Did you know May is Mental Health Awareness Month? This special feature is co-written by Frank Kim, PhD, director of the CU Denver Student and Community Counseling Center, Kristin Kushmider, PhD, assistant vice chancellor of Health, Wellness, Advocacy and Support at CU Denver, and Katherine Miller, MA., advocacy services program manager at the Phoenix Center at Auraria (PCA).
CU Denver community, May is Mental Health Awareness Month, and it is imperative that we talk about mental health and encourage you to “Be Kind to Your Mind” during this traumatic time. The COVID-19 pandemic has led to an unprecedented situation for most of us. This crisis embodies many uncertainties, conflicting information and messaging, constant change, and a need to adapt to dramatically different ways of being.
Right now, the world is grieving and mourning the loss of life, loss of livelihood, isolation, and economic instability. We are questioning how we carry out even the simplest of tasks that were taken for granted prior to the pandemic. There are milestones that cannot be celebrated, activities that cannot be engaged in, and people we love who we cannot be with. For many, it has also highlighted the lack of social and economic equality and opportunity, the inherent health disparities that exist, and the lack of accessible resources.
No “Right Way” to Respond
All of us will react to the stressors of this pandemic in dramatically different ways, from discomfort to acute stress reactions. Increased feelings of anxiety about the unknown, fear related to one’s own health status and/or the health status of others, and grief for what has been lost are normal reactions to what we are experiencing. There may be feelings of loneliness and isolation from loss of contact with others, or anger and resentment about others’ behaviors during the pandemic. Boredom or restlessness can set in. There may be a feeling of ambivalence and/or uncertainty about the future.
Some will struggle with a downturn in mood, loss of energy, sleep and appetite disturbance, and a sense of hopelessness. Some will turn to or increase substance use. For those with pre-existing mental health concerns, previously managed symptoms can flare up. Social isolation and disrupted support systems can also lead to acute stress reactions (adapted from SAMHSA, 2014).

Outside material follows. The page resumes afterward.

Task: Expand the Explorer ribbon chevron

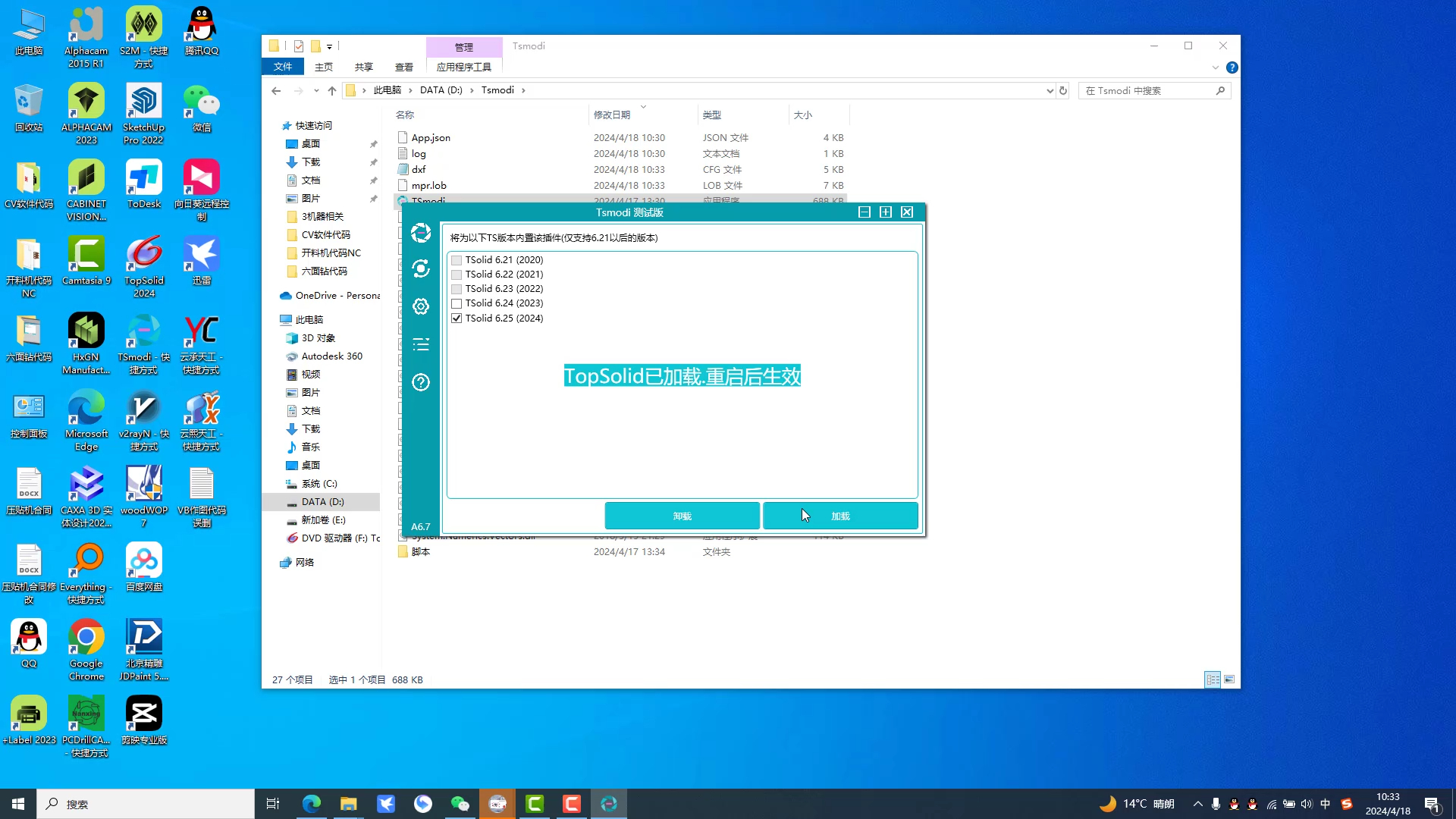Action: point(1216,67)
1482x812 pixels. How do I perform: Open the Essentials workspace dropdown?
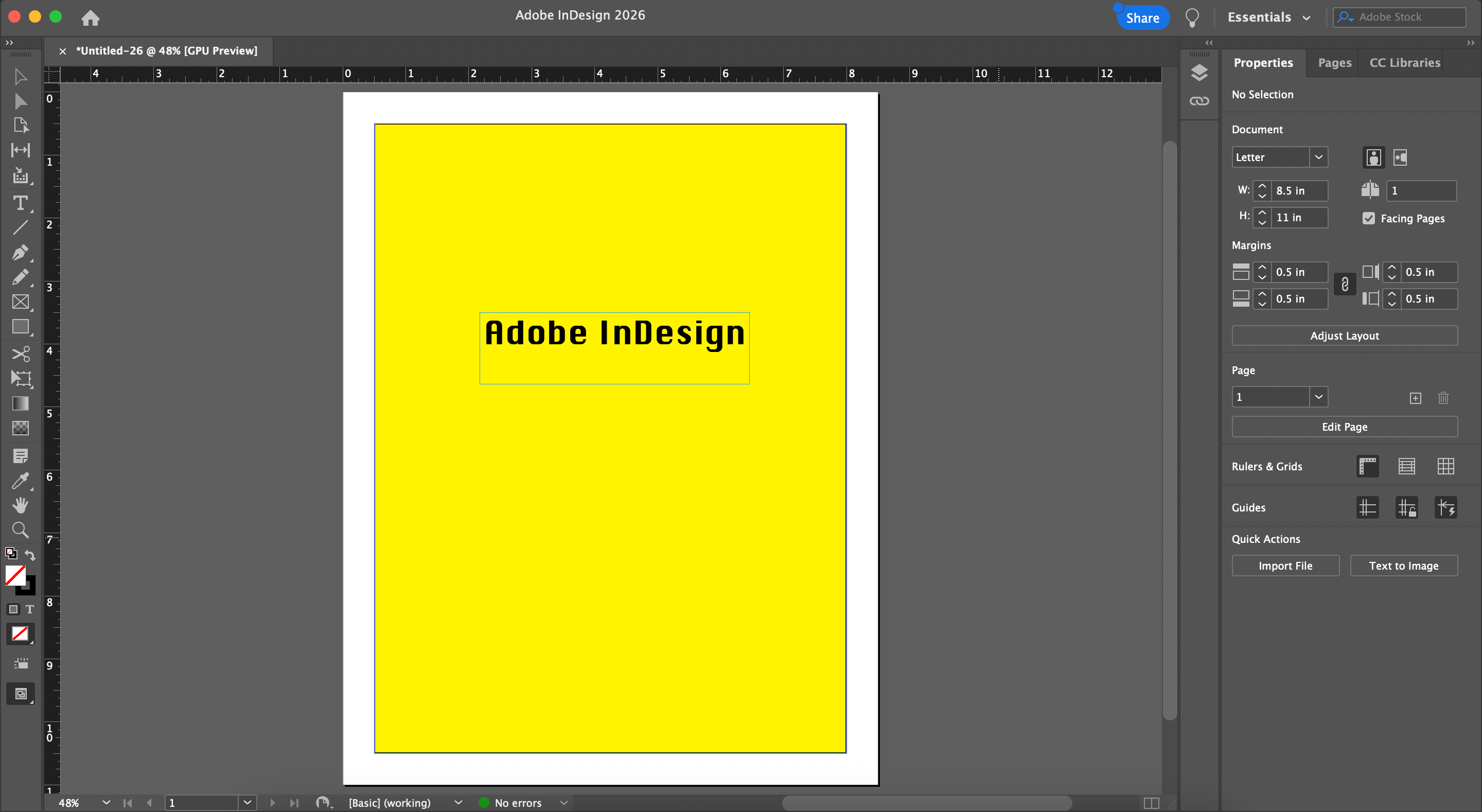[x=1268, y=17]
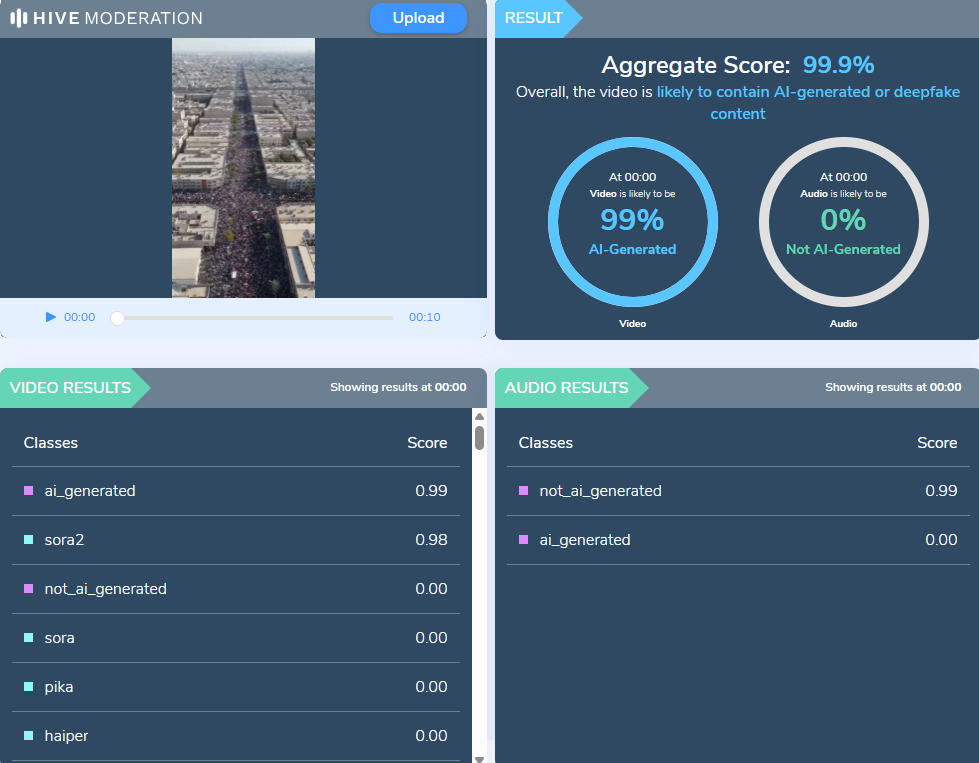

Whatever the reaction, it is your reaction. In a recent Gallup Poll, 15% of Americans reported their mental health was suffering due to COVID-19 social distancing. In the same poll, 26% of Americans aged 18 – 44 said their mental health was suffering due to social distancing guidelines, versus only 9% of those 45 –64 years old and 5% of those aged 65 or older (Brenan, 2020).
Furthermore, in a survey conducted by Active Minds (2020), 1 in 5 college students reported their mental health has significantly worsened under COVID 19, and 80% reported that COVID 19 has negatively impacted their mental health. As the pandemic continues and its impact on mental health grows, we wanted to connect with our CU Denver Community and share information about what you can expect from your emotions as we ride the COVID-19 roller coaster. You may notice different phases of reaction, especially as the pandemic lengthens and one continually strives to adapt to the situation. We will discuss different ways of coping and finding resilience later in this article.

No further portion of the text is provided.